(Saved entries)
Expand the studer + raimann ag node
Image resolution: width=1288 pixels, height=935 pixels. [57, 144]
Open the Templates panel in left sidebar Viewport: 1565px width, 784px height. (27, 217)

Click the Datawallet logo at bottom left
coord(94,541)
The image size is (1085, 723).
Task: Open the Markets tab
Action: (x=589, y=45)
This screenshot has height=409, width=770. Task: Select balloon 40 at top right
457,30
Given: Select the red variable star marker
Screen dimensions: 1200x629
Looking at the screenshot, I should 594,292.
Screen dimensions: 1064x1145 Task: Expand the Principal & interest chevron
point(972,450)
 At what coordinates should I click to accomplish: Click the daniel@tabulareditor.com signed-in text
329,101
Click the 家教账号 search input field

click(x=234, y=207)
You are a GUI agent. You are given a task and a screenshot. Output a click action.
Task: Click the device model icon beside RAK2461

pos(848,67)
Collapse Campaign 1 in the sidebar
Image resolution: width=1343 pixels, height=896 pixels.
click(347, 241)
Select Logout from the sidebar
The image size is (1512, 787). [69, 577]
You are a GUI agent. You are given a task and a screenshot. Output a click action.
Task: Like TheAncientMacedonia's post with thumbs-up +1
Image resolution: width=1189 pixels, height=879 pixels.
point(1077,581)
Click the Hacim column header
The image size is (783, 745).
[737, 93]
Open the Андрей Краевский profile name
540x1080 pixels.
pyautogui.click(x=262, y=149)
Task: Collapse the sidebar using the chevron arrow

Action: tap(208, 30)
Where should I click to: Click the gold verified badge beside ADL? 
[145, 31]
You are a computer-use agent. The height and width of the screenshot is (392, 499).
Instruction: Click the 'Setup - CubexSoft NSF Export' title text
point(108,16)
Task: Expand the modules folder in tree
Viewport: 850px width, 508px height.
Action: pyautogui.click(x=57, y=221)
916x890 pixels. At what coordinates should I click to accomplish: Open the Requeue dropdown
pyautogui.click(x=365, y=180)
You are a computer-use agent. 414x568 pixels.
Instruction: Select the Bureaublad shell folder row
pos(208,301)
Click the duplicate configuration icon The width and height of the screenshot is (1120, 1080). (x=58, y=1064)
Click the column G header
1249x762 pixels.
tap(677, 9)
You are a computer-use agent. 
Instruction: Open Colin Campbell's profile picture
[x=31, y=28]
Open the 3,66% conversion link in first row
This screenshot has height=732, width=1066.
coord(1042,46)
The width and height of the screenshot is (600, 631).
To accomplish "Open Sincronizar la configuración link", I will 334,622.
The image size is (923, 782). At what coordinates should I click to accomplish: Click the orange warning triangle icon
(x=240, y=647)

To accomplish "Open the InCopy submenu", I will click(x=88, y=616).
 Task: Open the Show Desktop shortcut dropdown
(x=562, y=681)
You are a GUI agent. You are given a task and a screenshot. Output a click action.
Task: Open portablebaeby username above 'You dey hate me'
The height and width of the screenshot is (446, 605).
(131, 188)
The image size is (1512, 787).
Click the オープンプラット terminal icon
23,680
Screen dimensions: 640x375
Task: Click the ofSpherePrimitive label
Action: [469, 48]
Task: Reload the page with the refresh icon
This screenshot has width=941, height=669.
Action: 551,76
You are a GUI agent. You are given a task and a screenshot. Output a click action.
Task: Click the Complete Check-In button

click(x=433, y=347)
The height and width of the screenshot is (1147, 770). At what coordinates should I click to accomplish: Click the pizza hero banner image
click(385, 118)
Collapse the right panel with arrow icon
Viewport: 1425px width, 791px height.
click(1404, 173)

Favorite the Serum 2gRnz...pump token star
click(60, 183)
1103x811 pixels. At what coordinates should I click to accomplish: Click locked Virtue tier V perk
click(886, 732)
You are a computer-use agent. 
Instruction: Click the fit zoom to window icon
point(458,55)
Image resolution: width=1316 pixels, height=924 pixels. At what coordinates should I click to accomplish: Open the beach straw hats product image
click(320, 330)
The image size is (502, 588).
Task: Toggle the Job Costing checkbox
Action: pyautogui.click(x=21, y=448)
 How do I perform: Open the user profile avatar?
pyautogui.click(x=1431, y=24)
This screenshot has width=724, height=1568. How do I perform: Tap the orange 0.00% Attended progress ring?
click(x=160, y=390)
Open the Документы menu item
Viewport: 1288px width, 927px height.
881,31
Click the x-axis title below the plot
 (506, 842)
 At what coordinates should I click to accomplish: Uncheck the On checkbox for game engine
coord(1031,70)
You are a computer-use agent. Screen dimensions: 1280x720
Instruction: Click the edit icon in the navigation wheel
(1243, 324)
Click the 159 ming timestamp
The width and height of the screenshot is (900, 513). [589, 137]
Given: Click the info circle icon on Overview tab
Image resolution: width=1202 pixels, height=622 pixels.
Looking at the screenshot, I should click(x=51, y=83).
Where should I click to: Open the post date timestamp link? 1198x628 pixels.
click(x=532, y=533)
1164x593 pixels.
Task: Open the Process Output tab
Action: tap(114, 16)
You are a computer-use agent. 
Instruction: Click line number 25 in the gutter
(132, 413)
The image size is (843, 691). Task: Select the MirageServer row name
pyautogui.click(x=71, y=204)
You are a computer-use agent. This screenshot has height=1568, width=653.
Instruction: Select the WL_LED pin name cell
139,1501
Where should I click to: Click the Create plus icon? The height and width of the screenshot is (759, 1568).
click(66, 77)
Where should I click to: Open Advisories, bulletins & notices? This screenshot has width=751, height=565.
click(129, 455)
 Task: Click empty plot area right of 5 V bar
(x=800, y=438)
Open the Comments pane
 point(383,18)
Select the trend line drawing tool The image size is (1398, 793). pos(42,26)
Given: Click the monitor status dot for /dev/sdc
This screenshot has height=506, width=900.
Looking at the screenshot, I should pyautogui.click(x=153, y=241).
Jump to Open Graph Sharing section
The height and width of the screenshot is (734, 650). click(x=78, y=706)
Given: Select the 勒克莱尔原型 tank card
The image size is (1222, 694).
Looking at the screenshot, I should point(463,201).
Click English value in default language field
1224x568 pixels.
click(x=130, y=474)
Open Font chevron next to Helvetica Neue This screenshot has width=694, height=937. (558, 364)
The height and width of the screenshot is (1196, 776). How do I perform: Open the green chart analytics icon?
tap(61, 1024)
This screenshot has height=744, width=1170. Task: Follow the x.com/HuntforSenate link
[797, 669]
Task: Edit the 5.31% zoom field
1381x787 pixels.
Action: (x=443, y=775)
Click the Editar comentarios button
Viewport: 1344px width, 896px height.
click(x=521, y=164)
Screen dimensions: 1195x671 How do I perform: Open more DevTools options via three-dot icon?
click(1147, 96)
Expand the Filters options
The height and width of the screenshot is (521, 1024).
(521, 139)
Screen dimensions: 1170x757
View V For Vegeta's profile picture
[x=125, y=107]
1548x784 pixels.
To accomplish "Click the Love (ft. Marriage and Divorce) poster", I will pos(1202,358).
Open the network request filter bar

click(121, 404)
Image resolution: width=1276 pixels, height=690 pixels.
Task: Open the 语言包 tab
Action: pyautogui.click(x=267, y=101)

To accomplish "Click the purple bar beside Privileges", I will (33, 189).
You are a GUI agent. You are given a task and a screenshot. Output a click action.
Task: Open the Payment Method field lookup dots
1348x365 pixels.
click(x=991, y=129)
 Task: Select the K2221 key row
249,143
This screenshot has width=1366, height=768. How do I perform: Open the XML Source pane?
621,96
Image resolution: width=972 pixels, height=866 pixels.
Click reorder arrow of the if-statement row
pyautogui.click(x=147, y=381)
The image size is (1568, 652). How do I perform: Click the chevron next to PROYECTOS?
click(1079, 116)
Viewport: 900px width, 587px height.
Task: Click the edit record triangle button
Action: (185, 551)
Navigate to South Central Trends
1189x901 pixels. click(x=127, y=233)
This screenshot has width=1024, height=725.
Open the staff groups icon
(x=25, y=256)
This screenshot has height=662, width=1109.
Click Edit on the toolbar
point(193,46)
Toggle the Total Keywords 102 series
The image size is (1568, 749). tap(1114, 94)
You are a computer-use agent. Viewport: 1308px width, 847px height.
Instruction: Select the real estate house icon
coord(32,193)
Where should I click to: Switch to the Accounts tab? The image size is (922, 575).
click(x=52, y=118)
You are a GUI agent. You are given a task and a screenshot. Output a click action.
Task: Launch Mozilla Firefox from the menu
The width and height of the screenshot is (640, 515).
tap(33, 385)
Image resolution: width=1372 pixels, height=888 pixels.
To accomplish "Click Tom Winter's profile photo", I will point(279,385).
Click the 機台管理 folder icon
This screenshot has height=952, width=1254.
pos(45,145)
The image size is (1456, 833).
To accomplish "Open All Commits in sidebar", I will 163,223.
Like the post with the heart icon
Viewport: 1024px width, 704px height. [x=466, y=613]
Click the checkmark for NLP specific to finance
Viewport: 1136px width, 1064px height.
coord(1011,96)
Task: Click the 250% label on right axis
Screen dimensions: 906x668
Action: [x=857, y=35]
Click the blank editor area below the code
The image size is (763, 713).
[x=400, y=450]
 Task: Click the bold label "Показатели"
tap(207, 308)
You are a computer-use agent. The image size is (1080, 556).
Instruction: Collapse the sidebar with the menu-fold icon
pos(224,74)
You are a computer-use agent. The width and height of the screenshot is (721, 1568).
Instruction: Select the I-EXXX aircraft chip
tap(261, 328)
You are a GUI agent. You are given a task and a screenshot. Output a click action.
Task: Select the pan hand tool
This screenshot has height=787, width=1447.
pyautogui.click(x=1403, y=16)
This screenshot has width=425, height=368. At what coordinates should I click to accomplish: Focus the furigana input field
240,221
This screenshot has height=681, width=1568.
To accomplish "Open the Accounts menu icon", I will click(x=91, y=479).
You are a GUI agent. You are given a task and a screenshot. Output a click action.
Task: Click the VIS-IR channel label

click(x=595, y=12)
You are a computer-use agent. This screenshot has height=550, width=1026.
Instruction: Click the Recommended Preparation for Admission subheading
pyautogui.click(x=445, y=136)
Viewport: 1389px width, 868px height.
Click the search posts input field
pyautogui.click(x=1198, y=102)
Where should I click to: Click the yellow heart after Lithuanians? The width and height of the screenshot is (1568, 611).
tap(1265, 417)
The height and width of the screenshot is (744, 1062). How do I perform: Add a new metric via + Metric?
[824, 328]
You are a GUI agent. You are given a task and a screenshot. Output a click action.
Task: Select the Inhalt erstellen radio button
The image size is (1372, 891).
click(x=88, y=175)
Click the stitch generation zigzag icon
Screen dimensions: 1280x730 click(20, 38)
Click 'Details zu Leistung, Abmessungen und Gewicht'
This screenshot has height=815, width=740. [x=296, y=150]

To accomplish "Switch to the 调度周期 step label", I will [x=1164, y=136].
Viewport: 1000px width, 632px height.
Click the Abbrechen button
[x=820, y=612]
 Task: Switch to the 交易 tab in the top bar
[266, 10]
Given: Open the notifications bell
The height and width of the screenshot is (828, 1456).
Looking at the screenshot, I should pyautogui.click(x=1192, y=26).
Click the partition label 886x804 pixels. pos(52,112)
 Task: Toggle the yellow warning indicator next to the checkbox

**Required work:** A single number is required: how many lines in these records contain "computer".

**Written response:** 11